The bodies we carried were in olive-drab caskets. There were no flags on them but, unlike our other cargo, we didn’t stack them. They were carried in a single layer on the floor of the C-141, which was a very big aircraft. We could get 35 or 40 caskets on one trip. And we did so, quite often.

It was the bodies of those young men and women, eventually numbering more than 58,000, and the photographs of them that had a profound effect on the American people. The pictures of the caskets being off-loaded from the C-141s changed things. It was no longer a war halfway around the world, but a war that killed young men and women for no apparent reason other than to satisfy what Gen. Dwight Eisenhower called the “military-industrial complex” and that resulted in their bodies being brought back to be buried.

These days, the military covers each shiny aluminum casket with a flag. In Vietnam, we had no flags to cover the caskets. A picture of our cargo bay would have been unimpressive. But most of those bodies were of young men who had been drafted, and that makes all the difference. Today, each dead American is regarded as a hero, but in Vietnam a dead draftee was just someone without a deferment or a job in the National Guard.

Flying those long hours over the Pacific, bringing the shattered or burned bodies of soldiers home, I had plenty of time to consider what I was a part of. I was a volunteer. I had signed on because I was reservist and my country had said it needed me. I knew about Ethan Allen and the Green Mountain Boys, who grabbed their rifles from over the mantle to serve the country when they were needed. I was on a Wolf Hunt, but now I wasn’t sure who was the hunter and who was the wolf.

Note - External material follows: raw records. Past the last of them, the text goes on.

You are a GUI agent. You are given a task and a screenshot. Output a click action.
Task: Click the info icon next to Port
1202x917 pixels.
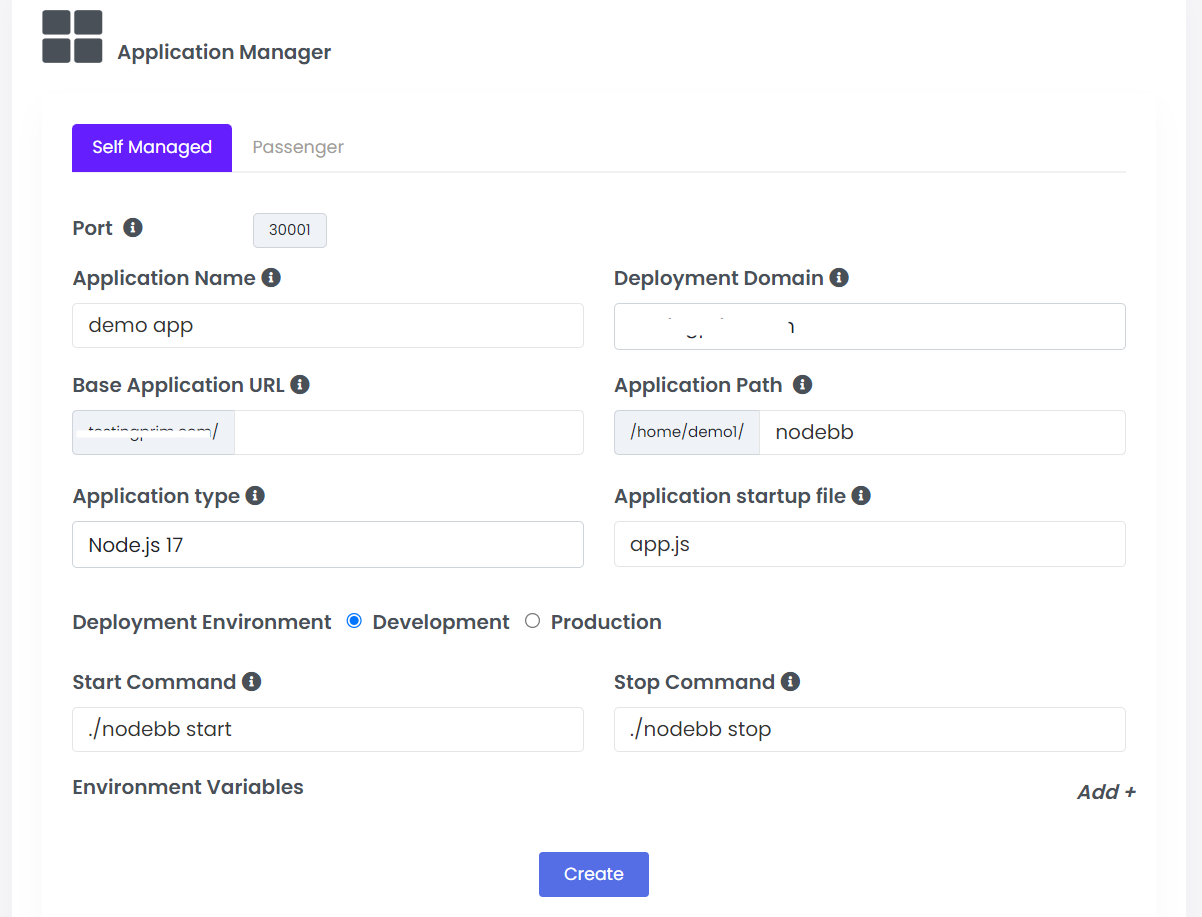133,227
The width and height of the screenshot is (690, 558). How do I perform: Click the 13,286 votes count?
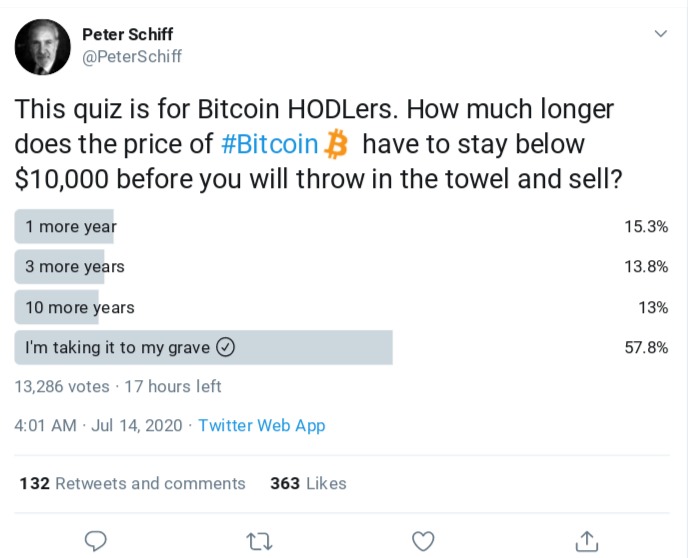(61, 386)
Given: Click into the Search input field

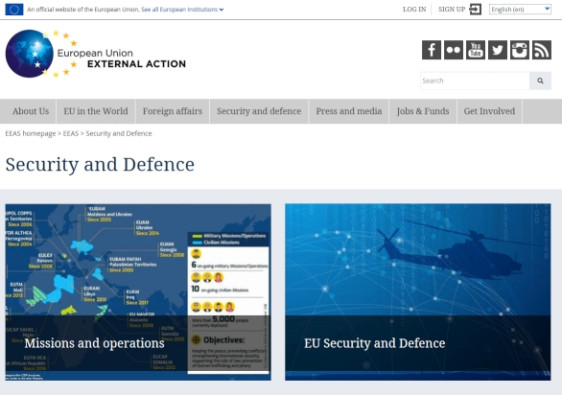Looking at the screenshot, I should [475, 81].
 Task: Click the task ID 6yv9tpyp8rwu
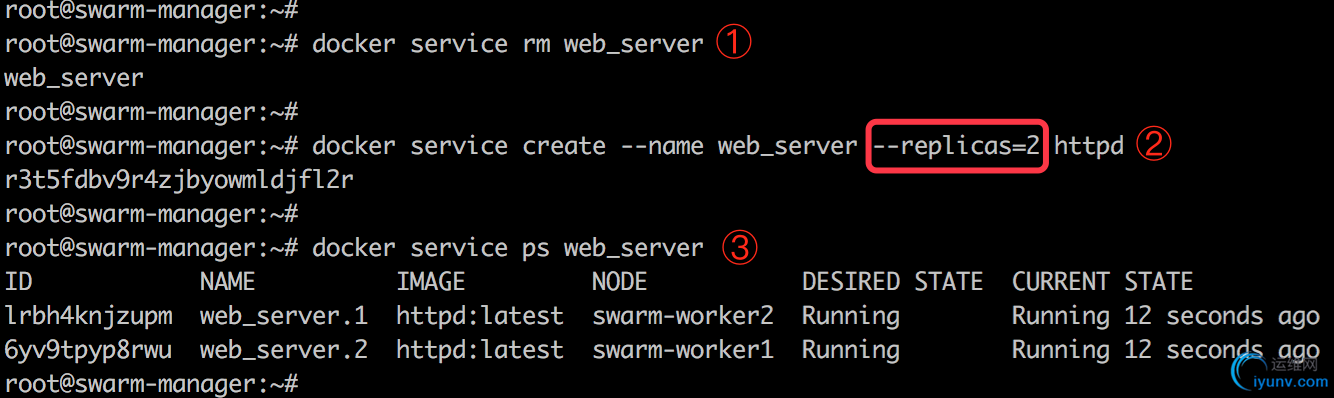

In the Bush administration, our government was draping every casket with an American flag for the families and then preventing the publication of photographs. But some pictures leaked.

People who have never seen war or have never seen their buddies die have no idea what it’s really like. The politicians now waging these wars have never seen what war really means. They visit men in hospitals, they pin medals on the wounded, and they talk, but they haven’t watched their friends die. They don’t attend the funerals, they don’t look at the mangled bodies. They didn’t even want pictures of the caskets published. They didn’t learn enough.

It will be interesting to see the result of U.S. Defense Secretary Robert Gates’ decision to allow families to decide whether to allow photos of their loves ones’ caskets to be published. Will anything really change?